Relax, it is the Israel Ride

by David Eisenberg

With less than four weeks to go before the 2013 Israel Ride, and a near record number of riders doing their first Israel Ride, this is a time when some riders start to wonder, “what have I gotten myself into?”   You’re not alone.  Having had the good fortune to do several Israel Rides, the message of this post is simple – Relax!   And, have fun.

Relaxing will make the ride easier!   Cycling, even on the most challenging rides, is easier if you let your body relax.  The energy that you use up when you tense up is lost energy.  Relax, loosen up, talk with and get to know some of the nearby riders, and the miles (or kilometers), flats, and hills, will fall behind you more quickly than you think.  Cycling is very natural, if you relax and go with the flow the entire ride will come to you more easily.

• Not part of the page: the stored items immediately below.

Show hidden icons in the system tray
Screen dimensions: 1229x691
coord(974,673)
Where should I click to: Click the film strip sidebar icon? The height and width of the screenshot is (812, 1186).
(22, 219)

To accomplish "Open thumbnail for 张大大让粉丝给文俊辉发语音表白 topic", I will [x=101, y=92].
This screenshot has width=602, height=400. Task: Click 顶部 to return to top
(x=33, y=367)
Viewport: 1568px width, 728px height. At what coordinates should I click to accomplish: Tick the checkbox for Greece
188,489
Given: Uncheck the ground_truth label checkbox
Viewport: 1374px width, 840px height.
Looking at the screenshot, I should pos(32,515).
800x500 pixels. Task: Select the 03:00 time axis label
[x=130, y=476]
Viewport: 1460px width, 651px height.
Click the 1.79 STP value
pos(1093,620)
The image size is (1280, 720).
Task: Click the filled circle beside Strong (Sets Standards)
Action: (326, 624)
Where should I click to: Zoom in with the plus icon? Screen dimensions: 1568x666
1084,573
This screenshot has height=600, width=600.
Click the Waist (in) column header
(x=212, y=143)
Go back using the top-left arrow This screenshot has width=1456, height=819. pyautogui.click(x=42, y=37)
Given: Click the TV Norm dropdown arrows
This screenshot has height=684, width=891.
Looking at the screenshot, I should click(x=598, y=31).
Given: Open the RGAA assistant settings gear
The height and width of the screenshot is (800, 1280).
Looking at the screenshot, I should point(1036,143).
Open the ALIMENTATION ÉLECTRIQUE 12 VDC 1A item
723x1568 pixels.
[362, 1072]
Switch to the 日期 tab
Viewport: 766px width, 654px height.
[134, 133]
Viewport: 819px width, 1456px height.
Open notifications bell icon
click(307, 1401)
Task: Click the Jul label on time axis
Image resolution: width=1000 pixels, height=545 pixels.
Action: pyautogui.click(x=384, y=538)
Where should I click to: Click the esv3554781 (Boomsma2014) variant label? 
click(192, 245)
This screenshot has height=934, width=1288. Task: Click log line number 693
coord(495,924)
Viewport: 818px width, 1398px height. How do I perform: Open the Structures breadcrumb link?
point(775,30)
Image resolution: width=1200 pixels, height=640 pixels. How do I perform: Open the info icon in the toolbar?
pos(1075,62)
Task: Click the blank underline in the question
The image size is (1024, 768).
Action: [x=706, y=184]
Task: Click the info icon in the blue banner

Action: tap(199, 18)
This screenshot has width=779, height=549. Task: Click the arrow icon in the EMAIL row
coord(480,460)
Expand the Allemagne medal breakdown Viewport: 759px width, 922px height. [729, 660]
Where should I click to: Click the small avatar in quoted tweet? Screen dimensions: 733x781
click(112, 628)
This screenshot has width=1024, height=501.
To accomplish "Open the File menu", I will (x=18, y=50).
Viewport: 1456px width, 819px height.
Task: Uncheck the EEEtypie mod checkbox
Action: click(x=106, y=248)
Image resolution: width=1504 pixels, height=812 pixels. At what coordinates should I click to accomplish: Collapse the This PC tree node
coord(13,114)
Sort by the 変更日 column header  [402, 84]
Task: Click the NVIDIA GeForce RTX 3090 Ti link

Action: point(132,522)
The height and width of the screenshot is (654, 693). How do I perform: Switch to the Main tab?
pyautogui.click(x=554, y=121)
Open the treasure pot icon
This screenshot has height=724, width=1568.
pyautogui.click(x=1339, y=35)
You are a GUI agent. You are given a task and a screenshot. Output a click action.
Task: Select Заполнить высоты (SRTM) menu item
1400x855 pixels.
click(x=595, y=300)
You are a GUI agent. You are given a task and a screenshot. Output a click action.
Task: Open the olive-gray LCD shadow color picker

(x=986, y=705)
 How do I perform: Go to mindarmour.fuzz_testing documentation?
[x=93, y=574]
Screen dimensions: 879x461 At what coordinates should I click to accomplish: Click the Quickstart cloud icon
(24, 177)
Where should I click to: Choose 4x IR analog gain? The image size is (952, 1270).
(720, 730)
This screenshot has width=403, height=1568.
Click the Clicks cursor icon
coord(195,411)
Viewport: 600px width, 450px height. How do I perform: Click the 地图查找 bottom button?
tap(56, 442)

This is the Israel Ride, you don’t need to sweat the details.   While the route is new to you, it is not new to the staff and crew of the ride.  They have spent over a year planning the 2013 Israel Ride.   They have, quite literally, been over every inch of the route.   The senior staff, crew, and leadership of the ride have done this before, many times.  Kfir, the lead rider, was on the crew of the first Israel Ride, in 2003.  He has been on every Israel Ride since.  The staff and crew sweat the details.  They are amazing!  You can relax and go with the flow.

In case you need it, you’re never far from help.   There are “pit stops” throughout the route, and shaded rest stops about every 18 – 20 miles.  All are stocked with water, snacks, sun screen, and shade.    The entire ride is accompanied by a bus, mechanics, lead and sweep riders, an experienced and capable crew, safety/security, etc.   Whatever the problem, from a flat tire, need to take a break, or anything else, help is nearby.  You’re not alone in the desert.

It is the Israel Ride, you’re here!   You’ve nothing to prove.  The Israel Ride, like other organized rides, is not the place to learn new cycling skills – whatever your level of cycling, you’ll come home a more experienced rider.  That is great!   But, there is no need or reason to learn new cycling secrets on the ride – check the ride’s website ( for cycling safety tips in advance of the ride, and take note of the route and safety briefings on each evening of the ride.   Please take the safety tips seriously, as a lot of thought has gone into them and they are for your benefit and that of every other rider on the course.   Beyond that, this isn’t a dress rehearsal for the Tour de France, it is just a great bike ride in Israel.

Finally, get to know your fellow riders.  Like you, they are all here to see Israel by bike and to support the work of two great organizations.  You already have something in common!   Talk with the riders you meet along the route – you already know that you ride at about the same pace, you’ll make new friends, and, as the conversation unfolds, the ride will disappear behind you.

OLYMPUS DIGITAL CAMERAFind a buddy.  In 2005, on the eve of my first Israel Ride, Eve Ben-Ora was sitting next to me at orientation.  We had never met before, but we agreed to be “buddies” on the ride.  The next day I quickly learned what an incredibly fast rider Eve was, especially on the flats – keeping up with my ‘buddy’ on the ride was not going to happen.  But, as agreed, we checked in with each other, at least at the beginning and end of each day.   Buddies on the Israel Ride, we have been friends ever since.  I am excited that, for the first time, Eve will be back for the 2013 Israel Ride.

For every rider, experienced or brand new, parts of the ride will be challenging.  That is wonderful.  Take each day in stride and you’ll be surprised by how well it goes and how quickly the days pass.   Before you know it, you’ll be celebrating on the beach in Eilat, your 2013 Israel Ride behind you.   I hope you enjoy the journey — relax, have fun, enjoy an incredible ride, and make new friends along the way.  The Israel Ride is only six days.   The friends and memories you make along the way will last a lifetime.

I look forward to seeing you in Jerusalem.